What to do: Print every line of the data word for word.
───── Material for this task
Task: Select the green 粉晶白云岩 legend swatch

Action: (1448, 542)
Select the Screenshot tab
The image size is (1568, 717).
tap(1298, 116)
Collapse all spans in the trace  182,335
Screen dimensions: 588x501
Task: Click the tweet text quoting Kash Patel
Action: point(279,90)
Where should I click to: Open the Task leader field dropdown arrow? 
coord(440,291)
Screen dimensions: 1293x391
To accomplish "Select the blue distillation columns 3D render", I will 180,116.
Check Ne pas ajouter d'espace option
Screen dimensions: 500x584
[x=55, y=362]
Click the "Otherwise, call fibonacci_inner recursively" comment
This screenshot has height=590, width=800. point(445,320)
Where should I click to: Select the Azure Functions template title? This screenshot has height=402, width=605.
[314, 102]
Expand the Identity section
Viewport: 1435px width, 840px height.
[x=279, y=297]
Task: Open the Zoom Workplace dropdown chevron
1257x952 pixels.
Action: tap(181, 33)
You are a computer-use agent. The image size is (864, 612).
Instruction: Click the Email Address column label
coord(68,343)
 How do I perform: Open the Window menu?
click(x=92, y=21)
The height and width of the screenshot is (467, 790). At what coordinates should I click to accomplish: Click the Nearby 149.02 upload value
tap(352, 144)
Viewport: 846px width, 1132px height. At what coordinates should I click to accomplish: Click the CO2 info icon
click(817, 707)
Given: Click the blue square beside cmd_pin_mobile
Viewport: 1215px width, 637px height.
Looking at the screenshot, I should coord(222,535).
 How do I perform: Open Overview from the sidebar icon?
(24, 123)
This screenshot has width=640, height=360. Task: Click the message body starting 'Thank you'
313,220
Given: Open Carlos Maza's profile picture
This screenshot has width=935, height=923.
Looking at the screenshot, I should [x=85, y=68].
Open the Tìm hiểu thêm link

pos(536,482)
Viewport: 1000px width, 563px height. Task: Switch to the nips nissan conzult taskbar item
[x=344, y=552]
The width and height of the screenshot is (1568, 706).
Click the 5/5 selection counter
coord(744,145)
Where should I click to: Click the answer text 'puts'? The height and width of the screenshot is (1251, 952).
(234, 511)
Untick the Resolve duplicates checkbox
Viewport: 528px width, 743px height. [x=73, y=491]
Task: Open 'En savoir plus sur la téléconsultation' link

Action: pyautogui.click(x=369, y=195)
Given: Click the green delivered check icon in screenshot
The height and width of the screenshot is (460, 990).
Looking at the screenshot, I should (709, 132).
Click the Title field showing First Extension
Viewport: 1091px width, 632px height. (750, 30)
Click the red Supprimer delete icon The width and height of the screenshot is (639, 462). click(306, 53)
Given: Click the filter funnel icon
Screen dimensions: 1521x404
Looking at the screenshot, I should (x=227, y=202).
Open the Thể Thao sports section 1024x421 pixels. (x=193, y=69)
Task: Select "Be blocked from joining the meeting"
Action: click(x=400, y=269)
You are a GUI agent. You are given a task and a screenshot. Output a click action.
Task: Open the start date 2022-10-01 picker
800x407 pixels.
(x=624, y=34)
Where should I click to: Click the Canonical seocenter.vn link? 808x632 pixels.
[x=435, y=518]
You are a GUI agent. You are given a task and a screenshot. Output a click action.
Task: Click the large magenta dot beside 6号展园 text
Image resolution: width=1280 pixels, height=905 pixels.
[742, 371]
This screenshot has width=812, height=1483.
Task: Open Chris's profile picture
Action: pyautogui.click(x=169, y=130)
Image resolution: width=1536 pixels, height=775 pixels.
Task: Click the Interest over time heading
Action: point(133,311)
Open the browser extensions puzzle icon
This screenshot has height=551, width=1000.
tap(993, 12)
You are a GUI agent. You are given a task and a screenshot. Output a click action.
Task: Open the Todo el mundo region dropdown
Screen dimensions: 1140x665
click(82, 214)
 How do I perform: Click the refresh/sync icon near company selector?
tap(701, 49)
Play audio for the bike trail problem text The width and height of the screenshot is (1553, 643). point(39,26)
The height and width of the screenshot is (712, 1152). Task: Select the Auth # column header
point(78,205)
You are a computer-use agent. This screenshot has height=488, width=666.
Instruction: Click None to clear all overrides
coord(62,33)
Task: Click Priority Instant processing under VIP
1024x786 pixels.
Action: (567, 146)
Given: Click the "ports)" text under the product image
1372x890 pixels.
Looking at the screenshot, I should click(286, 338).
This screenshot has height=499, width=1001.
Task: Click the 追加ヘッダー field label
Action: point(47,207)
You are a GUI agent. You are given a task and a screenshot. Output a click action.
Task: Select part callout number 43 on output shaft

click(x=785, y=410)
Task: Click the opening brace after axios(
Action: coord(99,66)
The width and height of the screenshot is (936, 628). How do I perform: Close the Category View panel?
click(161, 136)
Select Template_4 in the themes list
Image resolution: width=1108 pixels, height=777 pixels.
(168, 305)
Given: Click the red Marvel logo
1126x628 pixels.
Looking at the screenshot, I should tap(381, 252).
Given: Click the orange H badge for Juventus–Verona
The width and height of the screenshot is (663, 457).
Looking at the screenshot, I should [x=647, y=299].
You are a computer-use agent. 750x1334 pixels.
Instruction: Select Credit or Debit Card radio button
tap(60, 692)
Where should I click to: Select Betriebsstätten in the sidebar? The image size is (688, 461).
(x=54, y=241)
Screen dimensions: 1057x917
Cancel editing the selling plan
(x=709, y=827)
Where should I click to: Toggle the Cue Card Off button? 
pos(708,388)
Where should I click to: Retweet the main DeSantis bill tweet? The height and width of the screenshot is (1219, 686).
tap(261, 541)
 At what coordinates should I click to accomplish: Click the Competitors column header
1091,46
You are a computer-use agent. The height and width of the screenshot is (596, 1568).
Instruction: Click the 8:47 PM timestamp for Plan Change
──────────
Task output:
Task: Select the green 粉晶白云岩 legend swatch

Action: (1448, 542)
Select the Screenshot tab
The image size is (1568, 717).
tap(1298, 116)
Collapse all spans in the trace  182,335
Screen dimensions: 588x501
Task: Click the tweet text quoting Kash Patel
Action: point(279,90)
Where should I click to: Open the Task leader field dropdown arrow? 
coord(440,291)
Screen dimensions: 1293x391
To accomplish "Select the blue distillation columns 3D render", I will 180,116.
Check Ne pas ajouter d'espace option
Screen dimensions: 500x584
[x=55, y=362]
Click the "Otherwise, call fibonacci_inner recursively" comment
This screenshot has height=590, width=800. point(445,320)
Where should I click to: Select the Azure Functions template title? This screenshot has height=402, width=605.
[314, 102]
Expand the Identity section
Viewport: 1435px width, 840px height.
[x=279, y=297]
Task: Open the Zoom Workplace dropdown chevron
1257x952 pixels.
Action: tap(181, 33)
You are a computer-use agent. The image size is (864, 612).
Instruction: Click the Email Address column label
coord(68,343)
 How do I perform: Open the Window menu?
click(x=92, y=21)
The height and width of the screenshot is (467, 790). At what coordinates should I click to accomplish: Click the Nearby 149.02 upload value
tap(352, 144)
Viewport: 846px width, 1132px height. At what coordinates should I click to accomplish: Click the CO2 info icon
click(817, 707)
Given: Click the blue square beside cmd_pin_mobile
Viewport: 1215px width, 637px height.
Looking at the screenshot, I should coord(222,535).
 How do I perform: Open Overview from the sidebar icon?
(24, 123)
This screenshot has width=640, height=360. Task: Click the message body starting 'Thank you'
313,220
Given: Open Carlos Maza's profile picture
This screenshot has width=935, height=923.
Looking at the screenshot, I should [x=85, y=68].
Open the Tìm hiểu thêm link

pos(536,482)
Viewport: 1000px width, 563px height. Task: Switch to the nips nissan conzult taskbar item
[x=344, y=552]
The width and height of the screenshot is (1568, 706).
Click the 5/5 selection counter
coord(744,145)
Where should I click to: Click the answer text 'puts'? The height and width of the screenshot is (1251, 952).
(234, 511)
Untick the Resolve duplicates checkbox
Viewport: 528px width, 743px height. [x=73, y=491]
Task: Open 'En savoir plus sur la téléconsultation' link

Action: pyautogui.click(x=369, y=195)
Given: Click the green delivered check icon in screenshot
The height and width of the screenshot is (460, 990).
Looking at the screenshot, I should (709, 132).
Click the Title field showing First Extension
Viewport: 1091px width, 632px height. (750, 30)
Click the red Supprimer delete icon The width and height of the screenshot is (639, 462). click(306, 53)
Given: Click the filter funnel icon
Screen dimensions: 1521x404
Looking at the screenshot, I should (x=227, y=202).
Open the Thể Thao sports section 1024x421 pixels. (x=193, y=69)
Task: Select "Be blocked from joining the meeting"
Action: click(x=400, y=269)
You are a GUI agent. You are given a task and a screenshot. Output a click action.
Task: Open the start date 2022-10-01 picker
800x407 pixels.
(x=624, y=34)
Where should I click to: Click the Canonical seocenter.vn link? 808x632 pixels.
[x=435, y=518]
You are a GUI agent. You are given a task and a screenshot. Output a click action.
Task: Click the large magenta dot beside 6号展园 text
Image resolution: width=1280 pixels, height=905 pixels.
[742, 371]
This screenshot has width=812, height=1483.
Task: Open Chris's profile picture
Action: pyautogui.click(x=169, y=130)
Image resolution: width=1536 pixels, height=775 pixels.
Task: Click the Interest over time heading
Action: point(133,311)
Open the browser extensions puzzle icon
This screenshot has height=551, width=1000.
tap(993, 12)
You are a GUI agent. You are given a task and a screenshot. Output a click action.
Task: Open the Todo el mundo region dropdown
Screen dimensions: 1140x665
click(82, 214)
 How do I perform: Click the refresh/sync icon near company selector?
tap(701, 49)
Play audio for the bike trail problem text The width and height of the screenshot is (1553, 643). point(39,26)
The height and width of the screenshot is (712, 1152). Task: Select the Auth # column header
point(78,205)
You are a computer-use agent. This screenshot has height=488, width=666.
Instruction: Click None to clear all overrides
coord(62,33)
Task: Click Priority Instant processing under VIP
1024x786 pixels.
Action: (567, 146)
Given: Click the "ports)" text under the product image
1372x890 pixels.
Looking at the screenshot, I should click(286, 338).
This screenshot has height=499, width=1001.
Task: Click the 追加ヘッダー field label
Action: point(47,207)
You are a GUI agent. You are given a task and a screenshot. Output a click action.
Task: Select part callout number 43 on output shaft

click(x=785, y=410)
Task: Click the opening brace after axios(
Action: coord(99,66)
The width and height of the screenshot is (936, 628). How do I perform: Close the Category View panel?
click(161, 136)
Select Template_4 in the themes list
Image resolution: width=1108 pixels, height=777 pixels.
(168, 305)
Given: Click the red Marvel logo
1126x628 pixels.
Looking at the screenshot, I should tap(381, 252).
Given: Click the orange H badge for Juventus–Verona
The width and height of the screenshot is (663, 457).
Looking at the screenshot, I should [x=647, y=299].
You are a computer-use agent. 750x1334 pixels.
Instruction: Select Credit or Debit Card radio button
tap(60, 692)
Where should I click to: Select Betriebsstätten in the sidebar? The image size is (688, 461).
(x=54, y=241)
Screen dimensions: 1057x917
Cancel editing the selling plan
(x=709, y=827)
Where should I click to: Toggle the Cue Card Off button? 
pos(708,388)
Where should I click to: Retweet the main DeSantis bill tweet? The height and width of the screenshot is (1219, 686).
tap(261, 541)
 At what coordinates should I click to accomplish: Click the Competitors column header
1091,46
You are a computer-use agent. The height and width of the screenshot is (596, 1568).
Instruction: Click the 8:47 PM timestamp for Plan Change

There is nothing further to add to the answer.